What you are asked to do -
Each line that contains the word "Select" is to be copied from the records below.

(Stored records)
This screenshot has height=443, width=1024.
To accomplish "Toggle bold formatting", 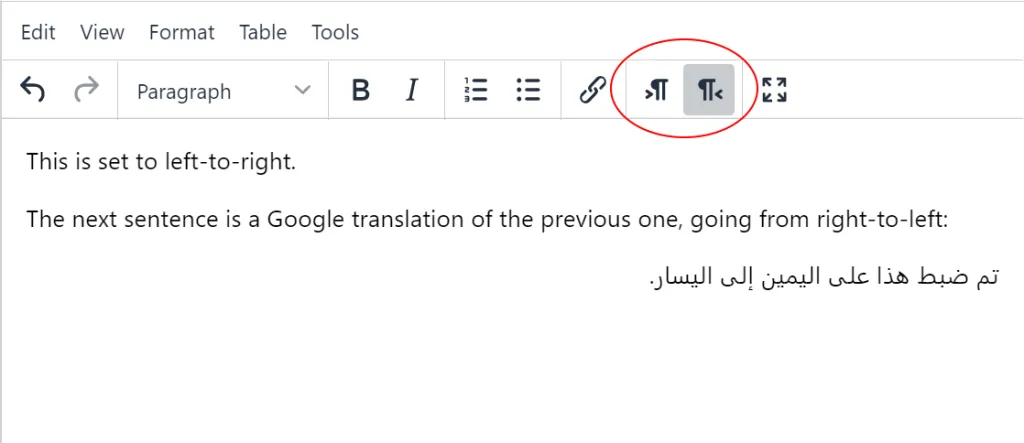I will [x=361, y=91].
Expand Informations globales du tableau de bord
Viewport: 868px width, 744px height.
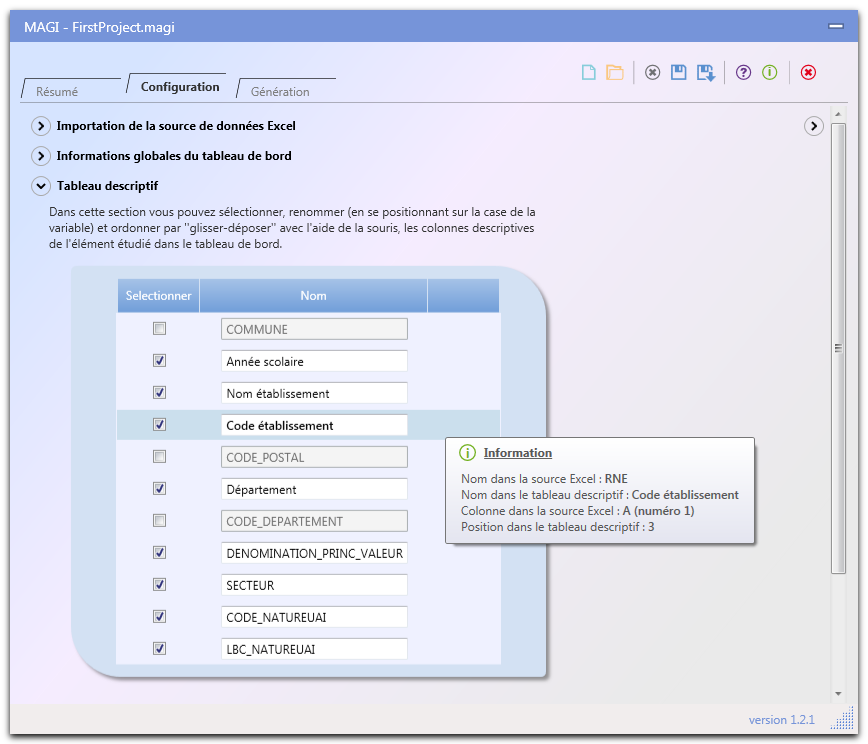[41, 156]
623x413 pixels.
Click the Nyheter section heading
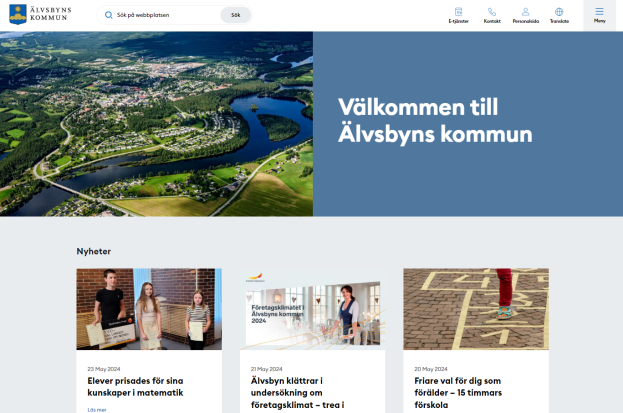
---
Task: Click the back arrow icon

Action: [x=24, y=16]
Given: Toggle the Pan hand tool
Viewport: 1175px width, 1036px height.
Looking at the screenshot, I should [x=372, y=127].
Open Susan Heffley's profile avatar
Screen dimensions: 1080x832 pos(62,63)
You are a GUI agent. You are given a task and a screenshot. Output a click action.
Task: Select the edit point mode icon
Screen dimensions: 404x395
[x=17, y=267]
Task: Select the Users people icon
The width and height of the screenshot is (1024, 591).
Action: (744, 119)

The answer -
Task: Select the edit point mode icon
Task: Select the Users people icon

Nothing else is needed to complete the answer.